Sunday, 29 April 2012

Ramblings: A Suspicious Blemish



I did wonder when we arranged the first date why we had to meet so far from home. Especially, as he only lived two streets away. I suppose I was more naïve at the time but I believed him when he told me that he and his wife were separated, she was fine with him coming out as gay and that they only lived together for the sake of his three children. I think the fact that he met me in a town 30 miles away suggested that was a lie.


He was late thirties, not too bad looking, although a bit fleshy round the face with a slight double chin. He was tall at least, well spoken and a professional. He was a doctor. I’d met him on the internet and we’d arranged to meet up. I was just emerging from a damaging twelve year relationship and ready to meet someone genuine and decent. I’d met plenty of doctors in my workplace but had never dated one. I always thought that sex with a doctor would cause me insecurity. Is the lingering caress on your thigh passion or has he found a tumour? Is that sneaky finger checking an enlarged prostate? Is he hugging me or palpating my spleen? Every opportunity for passion would potentially be quashed by my hypochondria.
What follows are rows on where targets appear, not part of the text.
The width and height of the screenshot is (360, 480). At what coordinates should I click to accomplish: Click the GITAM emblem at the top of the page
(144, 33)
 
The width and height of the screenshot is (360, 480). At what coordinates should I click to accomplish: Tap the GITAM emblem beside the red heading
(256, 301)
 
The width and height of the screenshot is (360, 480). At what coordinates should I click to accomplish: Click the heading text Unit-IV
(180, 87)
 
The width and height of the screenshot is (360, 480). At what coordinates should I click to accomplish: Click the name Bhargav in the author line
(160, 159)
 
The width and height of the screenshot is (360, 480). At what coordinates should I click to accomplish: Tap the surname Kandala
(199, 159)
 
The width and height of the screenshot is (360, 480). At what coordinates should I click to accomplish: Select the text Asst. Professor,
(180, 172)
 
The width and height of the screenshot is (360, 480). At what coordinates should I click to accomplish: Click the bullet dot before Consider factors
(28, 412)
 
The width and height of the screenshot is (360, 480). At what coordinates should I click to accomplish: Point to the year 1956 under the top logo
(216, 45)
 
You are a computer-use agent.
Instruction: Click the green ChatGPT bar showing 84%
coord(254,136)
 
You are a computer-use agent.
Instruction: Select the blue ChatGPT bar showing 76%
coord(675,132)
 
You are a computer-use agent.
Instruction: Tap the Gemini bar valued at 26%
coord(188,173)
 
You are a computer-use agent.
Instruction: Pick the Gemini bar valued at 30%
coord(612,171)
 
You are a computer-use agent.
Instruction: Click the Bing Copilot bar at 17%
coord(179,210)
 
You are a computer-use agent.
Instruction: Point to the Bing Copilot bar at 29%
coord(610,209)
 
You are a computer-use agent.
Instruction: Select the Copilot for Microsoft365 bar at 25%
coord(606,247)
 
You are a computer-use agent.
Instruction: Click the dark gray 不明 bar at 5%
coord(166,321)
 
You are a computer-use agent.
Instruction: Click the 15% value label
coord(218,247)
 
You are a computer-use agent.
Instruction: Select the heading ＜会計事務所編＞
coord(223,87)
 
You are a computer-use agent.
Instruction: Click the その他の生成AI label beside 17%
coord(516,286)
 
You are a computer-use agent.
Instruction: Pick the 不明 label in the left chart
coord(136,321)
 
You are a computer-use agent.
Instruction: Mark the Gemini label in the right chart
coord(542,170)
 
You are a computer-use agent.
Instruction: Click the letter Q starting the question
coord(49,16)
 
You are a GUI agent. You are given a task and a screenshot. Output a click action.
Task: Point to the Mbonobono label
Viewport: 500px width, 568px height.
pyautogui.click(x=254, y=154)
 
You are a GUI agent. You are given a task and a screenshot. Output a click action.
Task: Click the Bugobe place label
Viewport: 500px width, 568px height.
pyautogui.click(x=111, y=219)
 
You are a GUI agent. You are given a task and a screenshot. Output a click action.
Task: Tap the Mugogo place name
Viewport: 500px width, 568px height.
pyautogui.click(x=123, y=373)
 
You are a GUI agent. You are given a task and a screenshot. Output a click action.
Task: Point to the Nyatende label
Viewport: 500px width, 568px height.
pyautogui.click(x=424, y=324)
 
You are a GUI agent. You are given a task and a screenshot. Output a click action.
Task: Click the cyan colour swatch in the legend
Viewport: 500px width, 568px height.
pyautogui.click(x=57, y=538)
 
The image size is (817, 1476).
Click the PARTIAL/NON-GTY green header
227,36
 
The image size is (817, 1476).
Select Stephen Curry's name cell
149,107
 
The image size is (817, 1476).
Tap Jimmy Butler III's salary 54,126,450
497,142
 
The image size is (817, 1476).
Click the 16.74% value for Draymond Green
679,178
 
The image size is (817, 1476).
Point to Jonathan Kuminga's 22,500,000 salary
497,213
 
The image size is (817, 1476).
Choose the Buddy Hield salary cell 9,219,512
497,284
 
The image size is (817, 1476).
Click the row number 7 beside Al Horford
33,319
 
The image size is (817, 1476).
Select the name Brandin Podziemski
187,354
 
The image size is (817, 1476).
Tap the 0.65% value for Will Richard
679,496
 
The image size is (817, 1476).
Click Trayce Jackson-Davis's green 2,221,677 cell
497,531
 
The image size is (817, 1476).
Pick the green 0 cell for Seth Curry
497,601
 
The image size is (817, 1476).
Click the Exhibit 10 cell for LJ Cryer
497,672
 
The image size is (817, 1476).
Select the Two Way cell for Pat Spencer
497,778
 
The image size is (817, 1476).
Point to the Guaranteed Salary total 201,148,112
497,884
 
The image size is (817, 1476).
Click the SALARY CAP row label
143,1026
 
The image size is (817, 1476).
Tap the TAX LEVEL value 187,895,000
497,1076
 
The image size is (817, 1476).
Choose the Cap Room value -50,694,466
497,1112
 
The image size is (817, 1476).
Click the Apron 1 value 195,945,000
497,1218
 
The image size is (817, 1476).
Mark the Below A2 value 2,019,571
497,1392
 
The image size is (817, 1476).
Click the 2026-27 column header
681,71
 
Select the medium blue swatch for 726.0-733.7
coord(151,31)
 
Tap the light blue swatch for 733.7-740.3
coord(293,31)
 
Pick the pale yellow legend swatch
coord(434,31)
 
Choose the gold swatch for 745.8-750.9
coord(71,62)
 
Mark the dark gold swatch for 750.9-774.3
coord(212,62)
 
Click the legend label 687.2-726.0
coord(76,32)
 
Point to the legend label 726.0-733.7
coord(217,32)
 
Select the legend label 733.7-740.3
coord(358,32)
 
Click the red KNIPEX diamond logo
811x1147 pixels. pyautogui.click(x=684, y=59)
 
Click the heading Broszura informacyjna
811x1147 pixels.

The date went well. We ate a nice meal, went for a walk and chatted. He was attractive and interesting, if a little bit wet and mildly lacking in humour. He offered to drop me home. I think that as it was dark he could now be seen with me without fear of his wife (who clearly wasn’t OK with the whole gay thing) seeing us together.


He offered to take a detour on the way back to show me a local beauty spot where the views over the surrounding area were spectacular. I went along with this, knowing full well what his agenda was. I’m sure the beauty spot did have lovely views but I suspect they weren’t that stunning on a misty November night. There was only one view I got when we parked up in a deserted track (I won’t elaborate on what it was). I also got a dubious stain on the lapel of my coat. We did see some beautiful deer springing across the tracks as we drove back though which was enchanting. I love deer and had a poster of Bambi on my wall as a child. Bambi rocked.


I suppose one should always expect the married man to lie and this way not be disappointed by them. He did lie a lot but I forgave him as he seemed pretty messed up. It must be an anxiety causing situation for a married man to be secretly gay. I don’t condone the behaviour of such men though, as the anxiety and distress their wives experiences must be immense too.


We met a couple more times and it wasn’t great. He was a clumsy lover, rutting and bucking like a frisky goat (is this what straight women have to tolerate?) and often weeping with shame after he reached orgasm, which can be disheartening and less than romantic.


The final straw was the time we were engaged in an intimate procedure (aka “at it”) and he decided it would be a good moment to comment on a large mole I have on my stomach. He suggested I get it checked out as it could be cancerous. This was mentioned casually midway through the proceedings. I did get it checked. It was fine. I never saw him again.